Records for this task Start Marker
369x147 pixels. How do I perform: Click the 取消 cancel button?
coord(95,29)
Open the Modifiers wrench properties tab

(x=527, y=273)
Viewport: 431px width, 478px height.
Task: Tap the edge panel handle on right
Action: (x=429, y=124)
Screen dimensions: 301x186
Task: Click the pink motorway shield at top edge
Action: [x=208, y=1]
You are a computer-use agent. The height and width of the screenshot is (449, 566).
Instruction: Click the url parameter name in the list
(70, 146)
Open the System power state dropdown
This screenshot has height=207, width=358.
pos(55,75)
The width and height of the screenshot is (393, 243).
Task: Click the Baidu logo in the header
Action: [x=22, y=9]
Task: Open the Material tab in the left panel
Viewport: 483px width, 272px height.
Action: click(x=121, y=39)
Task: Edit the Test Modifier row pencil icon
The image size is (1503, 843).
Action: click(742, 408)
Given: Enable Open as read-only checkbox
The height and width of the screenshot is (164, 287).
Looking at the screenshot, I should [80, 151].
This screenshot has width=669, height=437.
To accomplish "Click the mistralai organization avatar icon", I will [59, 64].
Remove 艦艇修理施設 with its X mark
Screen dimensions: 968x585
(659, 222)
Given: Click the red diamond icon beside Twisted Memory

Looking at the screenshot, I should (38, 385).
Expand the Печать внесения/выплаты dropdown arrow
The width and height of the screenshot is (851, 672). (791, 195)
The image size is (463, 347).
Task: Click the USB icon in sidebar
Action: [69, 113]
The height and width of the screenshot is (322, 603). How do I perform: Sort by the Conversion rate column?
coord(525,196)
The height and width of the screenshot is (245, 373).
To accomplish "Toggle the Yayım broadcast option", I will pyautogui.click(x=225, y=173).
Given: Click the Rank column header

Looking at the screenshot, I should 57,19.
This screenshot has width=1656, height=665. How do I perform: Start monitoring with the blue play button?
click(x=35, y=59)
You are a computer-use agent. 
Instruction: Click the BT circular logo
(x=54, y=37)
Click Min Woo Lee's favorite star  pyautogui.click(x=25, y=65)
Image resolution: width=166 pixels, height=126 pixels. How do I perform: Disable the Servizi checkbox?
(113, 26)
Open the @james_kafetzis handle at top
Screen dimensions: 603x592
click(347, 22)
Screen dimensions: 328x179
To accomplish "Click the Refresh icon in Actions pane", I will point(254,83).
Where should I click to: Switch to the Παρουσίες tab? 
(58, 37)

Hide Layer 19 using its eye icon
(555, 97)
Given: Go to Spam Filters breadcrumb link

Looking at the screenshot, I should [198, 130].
Records for this task End Marker
**Exercise brief**
Show the data once more, exactly as it was written.

**Reply**
369x147 pixels. How do I perform: Click the 取消 cancel button?
coord(95,29)
Open the Modifiers wrench properties tab

(x=527, y=273)
Viewport: 431px width, 478px height.
Task: Tap the edge panel handle on right
Action: (x=429, y=124)
Screen dimensions: 301x186
Task: Click the pink motorway shield at top edge
Action: [x=208, y=1]
You are a computer-use agent. The height and width of the screenshot is (449, 566).
Instruction: Click the url parameter name in the list
(70, 146)
Open the System power state dropdown
This screenshot has height=207, width=358.
pos(55,75)
The width and height of the screenshot is (393, 243).
Task: Click the Baidu logo in the header
Action: [x=22, y=9]
Task: Open the Material tab in the left panel
Viewport: 483px width, 272px height.
Action: click(x=121, y=39)
Task: Edit the Test Modifier row pencil icon
The image size is (1503, 843).
Action: click(742, 408)
Given: Enable Open as read-only checkbox
The height and width of the screenshot is (164, 287).
Looking at the screenshot, I should [80, 151].
This screenshot has width=669, height=437.
To accomplish "Click the mistralai organization avatar icon", I will [59, 64].
Remove 艦艇修理施設 with its X mark
Screen dimensions: 968x585
(659, 222)
Given: Click the red diamond icon beside Twisted Memory

Looking at the screenshot, I should (38, 385).
Expand the Печать внесения/выплаты dropdown arrow
The width and height of the screenshot is (851, 672). (791, 195)
The image size is (463, 347).
Task: Click the USB icon in sidebar
Action: [69, 113]
The height and width of the screenshot is (322, 603). How do I perform: Sort by the Conversion rate column?
coord(525,196)
The height and width of the screenshot is (245, 373).
To accomplish "Toggle the Yayım broadcast option", I will pyautogui.click(x=225, y=173).
Given: Click the Rank column header

Looking at the screenshot, I should 57,19.
This screenshot has width=1656, height=665. How do I perform: Start monitoring with the blue play button?
click(x=35, y=59)
You are a computer-use agent. 
Instruction: Click the BT circular logo
(x=54, y=37)
Click Min Woo Lee's favorite star  pyautogui.click(x=25, y=65)
Image resolution: width=166 pixels, height=126 pixels. How do I perform: Disable the Servizi checkbox?
(113, 26)
Open the @james_kafetzis handle at top
Screen dimensions: 603x592
click(347, 22)
Screen dimensions: 328x179
To accomplish "Click the Refresh icon in Actions pane", I will point(254,83).
Where should I click to: Switch to the Παρουσίες tab? 
(58, 37)

Hide Layer 19 using its eye icon
(555, 97)
Given: Go to Spam Filters breadcrumb link

Looking at the screenshot, I should [198, 130].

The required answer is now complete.